El máximo responsable de la Comisaría de Información es estrictamente un hombre de partido que preparó su comparecencia parlamentaria ante la Comisión del 11-M en la propia sede del PSOE. Telesforo ha convertido la Comisaría General de Información en una comisaría política al servicio del partido en el gobierno. Para ello ha realizado una purga sistemática entre sus miembros, prescindiendo de muchos de los mejores expertos en la lucha contra el terrorismo. La propia actividad contra ETA parece ser modulada según convenga a los intereses del gobierno, como pone de manifiesto la endeblez de los últimos informes remitidos a la Audiencia Nacional o los complacientes informes de verificación dados a conocer por el Gobierno o filtrados directamente al diario El País.
La propia Policía Judicial parece ejecutar sus operaciones en función de la agenda política del partido, como por ejemplo, la sospechosa coincidencia de desencadenar la última macro-operación de estafa filatélica justo en el momento en el que el "caso Bono" estaba en su momento álgido en la opinión pública. Por el contrario, fuentes internas denuncian que se han dado instrucciones para ralentizar e incluso paralizar otras investigaciones.

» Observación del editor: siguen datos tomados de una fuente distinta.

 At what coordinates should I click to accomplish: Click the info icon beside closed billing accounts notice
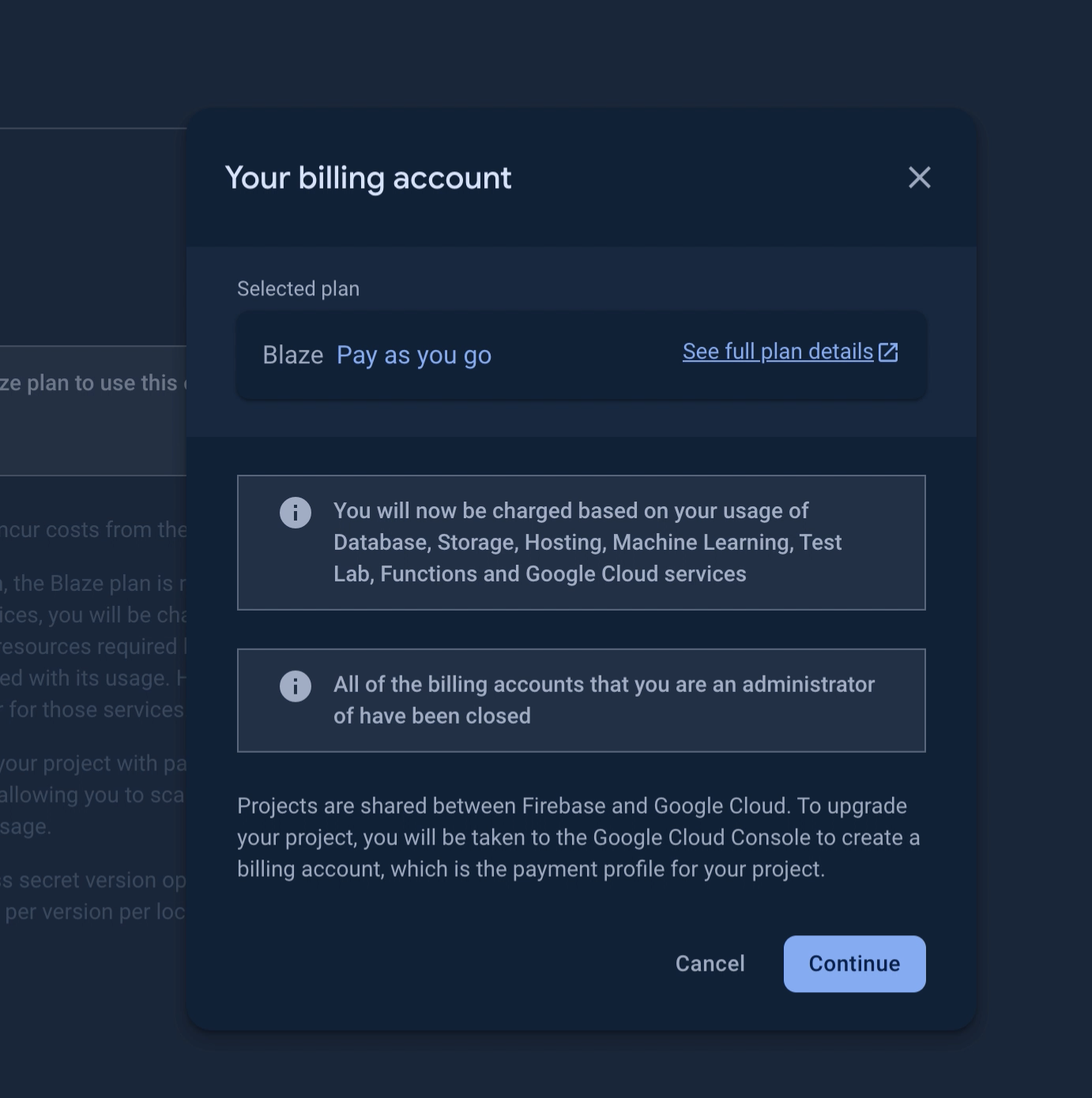tap(296, 686)
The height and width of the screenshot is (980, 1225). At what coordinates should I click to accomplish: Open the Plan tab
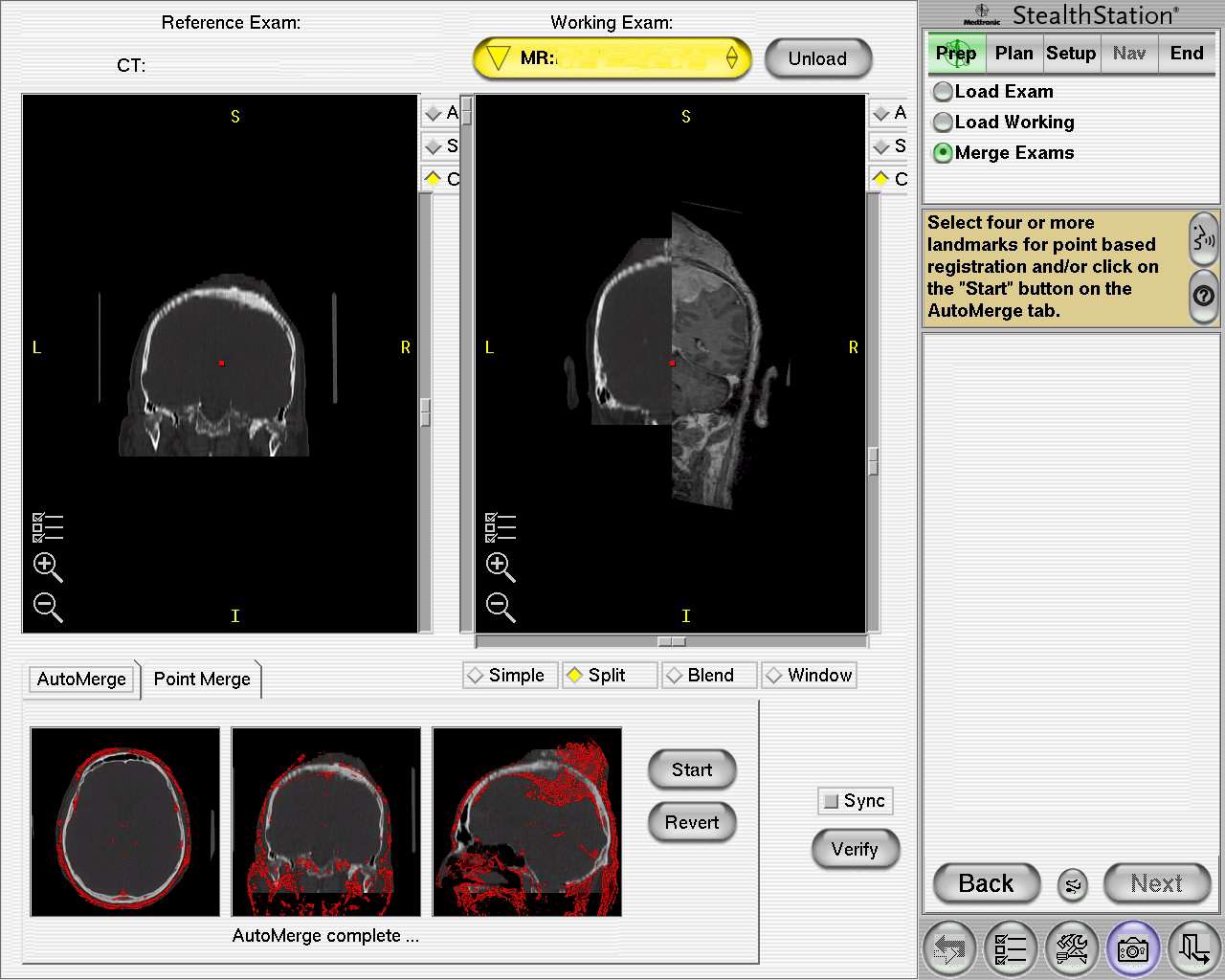coord(1013,54)
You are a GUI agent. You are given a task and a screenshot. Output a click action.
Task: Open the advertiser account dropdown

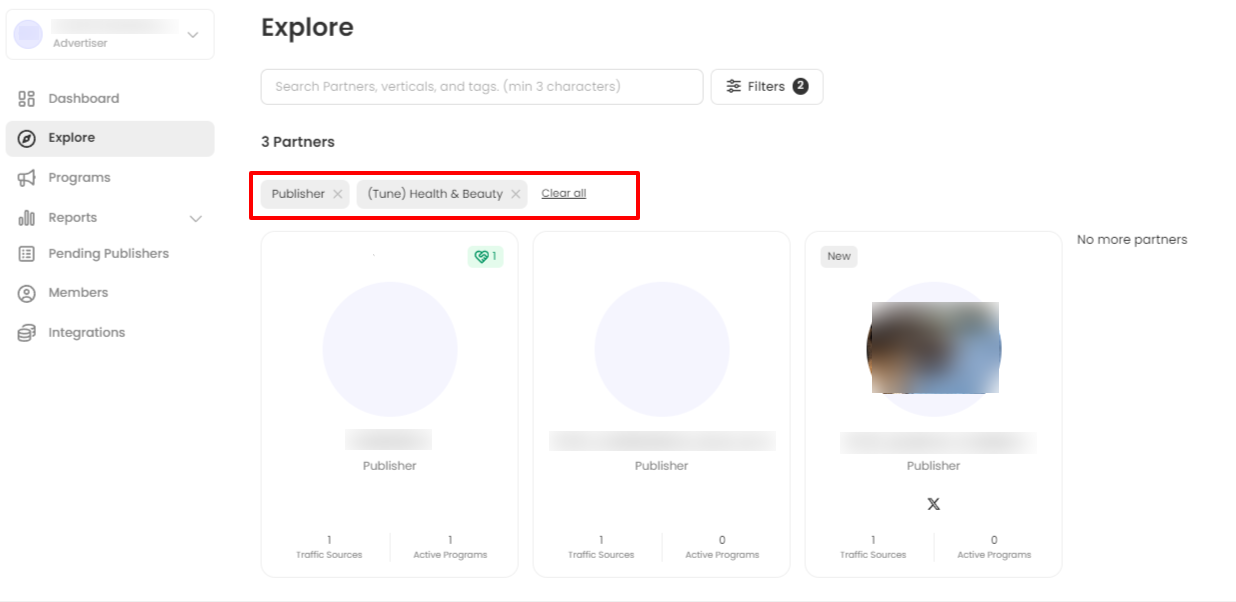tap(193, 35)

Es necesaria una reforma del Cuerpo Nacional de Policía que reduzca la actual discrecionalidad política en la designación de sus mandos, que garantice el mérito y la capacidad como criterios fundamentales para la promoción interna, que la aleje definitivamente de todo vaivén partidista, que la haga menos vulnerable a las filtraciones interesadas. En definitiva, una Policía al servicio de todos los ciudadanos que nunca más pueda doblegarse al servicio de los intereses de partido.